Extract to read.
** START **
There’s no hard-and-fast definition of “affordable housing,” but there is a national standard that comes pretty close. According to that rule of thumb, if a person pays less than 30 percent of his or her income toward housing, it’s considered affordable. If he or she pays more than that, it’s unaffordable.

In the Washington PostEmily Badger points out one problem with this formula: It doesn’t account for transportation costs. If your rent is just $500 a month but you’re spending close to $10,000 a year on car payments and gas to get to the office from the suburbs, you’re not really better off than someone who pays $1,200 a month in rent but can walk to work. Badger approvingly cites a different affordability threshold from the Center for Neighborhood Technology. CNT’s affordability cap is 45 percent, and it includes both housing and transportation.

The map above shows which D.C. neighborhoods meet this threshold for households with the region’s median income. Light colors indicate that most households are under the 45 percent cap; dark colors mean most households are above it. In the District, the housing-plus-transportation measure hews closely to a simply housing measure, since housing costs tend to be a lot higher than transportation costs. Neighborhoods with expensive housing are largely unaffordable, while cheaper neighborhoods are more affordable, although there are a couple of spots with poor transit connections that are a bit less affordable than you might otherwise expect.

But zoom out to the regional level, and the formula changes:

Even though housing in the District is, by and large, more expensive than housing in the suburbs, many suburbs are less affordable than the District, particularly the outer ones, because it’s a lot more expensive to get around and commute to work.

This measure is certainly more complete than the simple 30 percent threshold. But it, too, suffers from a fatal flaw, one that colors how we think about affordable housing.

On my post yesterday, a commenter wrote:

The logic breaks down here Aaron, proving that the title of this story is incorrect. Row #3 is the critical row of data, as it pertains directly to the definition of affordability from the regulations — what percentage of one’s income is one paying for renting a 1-bedroom unit (burden). DC residents are paying 14% more than what is legally considered affordable in the District. So no, DC is not more affordable than Baltimore or Philly and is in fact on average unaffordable.
** END **
Recorded information.
** START **
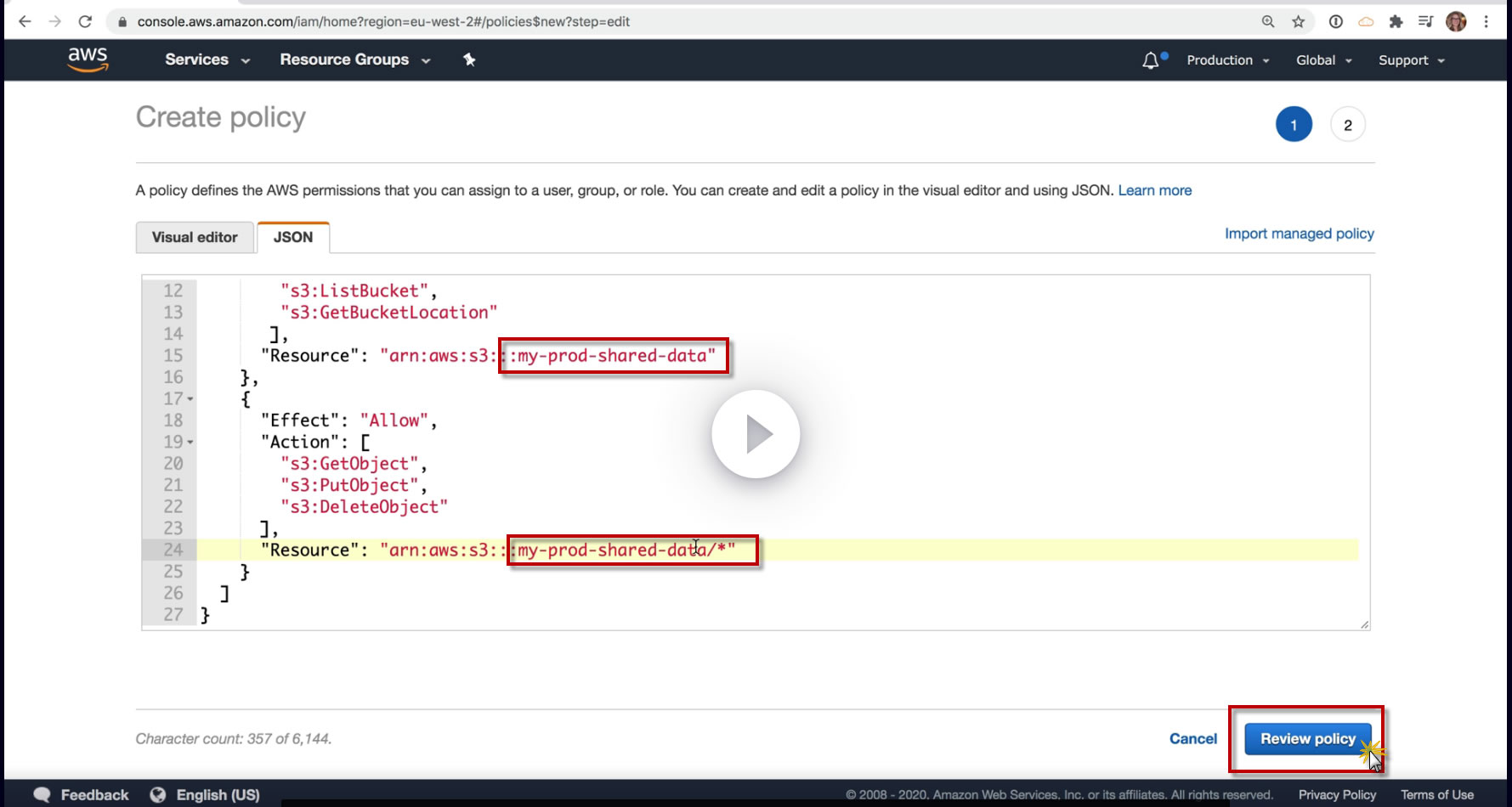
Task: Click the Review policy button
Action: 1307,739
** END **
What you will do.
a) Answer these questions from the housing affordability article, one per line: (i) Below what share of income does the national standard count housing as affordable? (ii) What is the Center for Neighborhood Technology's affordability cap, and which costs does it include? (iii) According to the commenter, how much more than the legally affordable amount are DC residents paying?
b) For each statement, say yes or no according to the housing affordability article, and quote the words that decide it: (i) The Center for Neighborhood Technology's cap covers housing costs only. (ii) On the map of D.C. neighborhoods, dark colors mean most households are above the 45 percent cap. (iii) Housing in the suburbs is generally more expensive than housing in the District.

Results of the tasks.
a)
(i) 30 percent
(ii) 45 percent, covering both housing and transportation
(iii) 14% more

b)
(i) No: "it includes both housing and transportation"
(ii) Yes: "dark colors mean most households are above it"
(iii) No: "housing in the District is, by and large, more expensive than housing in the suburbs"